All 10 top performers were in London and the South East of England. Basildon with a price increase of 17.2%, Chatham up 17.1%, Tower Hamlets up 15.8%, Watford up 15.3% and Basingstoke up 15.1%, all recorded price rises that were at least double the national average.

A small number of towns recorded declines in house prices in 2016 and by far the most significant fall was in Aberdeen in Scotland where prices fell by 6.9%. There were also marginal price decreases in a number of other towns including Falkirk down 1.1% and Inverness down 0.9%.

In Northern Ireland average property prices in Bangor, County Down, fell by 1.7% and they were down by 0.4% in Londonderry while in northern England prices fell by 0.5% in Blackpool and by 0.1% in Stockton on Tees. The Halifax report says that many of these areas are suffering from relatively weak employment and economic conditions, which continue to constrain local housing demand.

‘Most of the areas that have seen the biggest house price rises during 2016 are either within close commuting distance of the capital or in outer London,’ said Martin Ellis, housing economist at the Halifax.

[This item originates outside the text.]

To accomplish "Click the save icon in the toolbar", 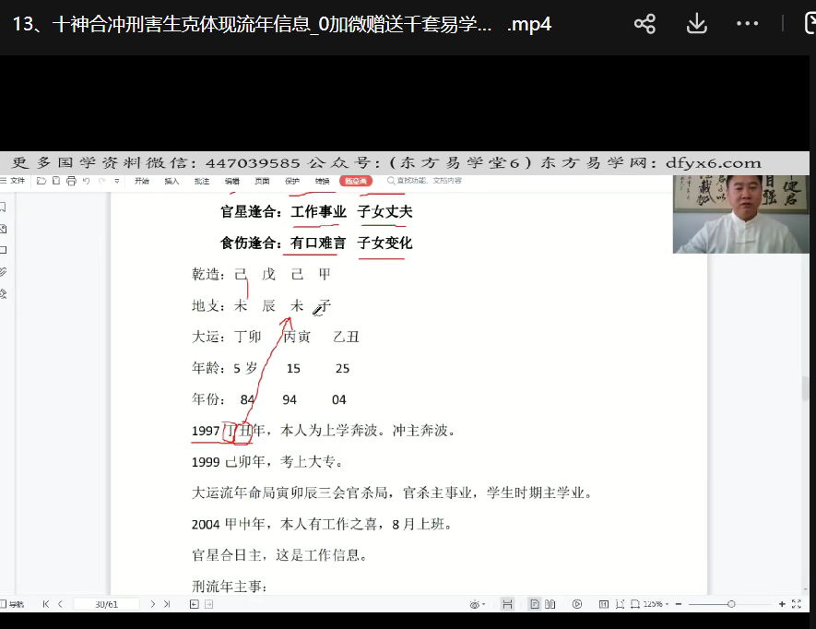I will click(56, 182).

‘Demand in these areas has risen as substantial property price rises in central London over the last few years have caused increasing numbers of people to seek property in more affordable areas,’ he explained.

‘A few towns have experienced price falls, with the biggest in Aberdeen. On the north east coast of Scotland, it is highly dependent on the North Sea oil and gas sector. The substantial fall in oil prices in the past couple of years has hit the industry hard with adverse impact on demand for homes in the area. Price declines elsewhere have been modest,’ he added.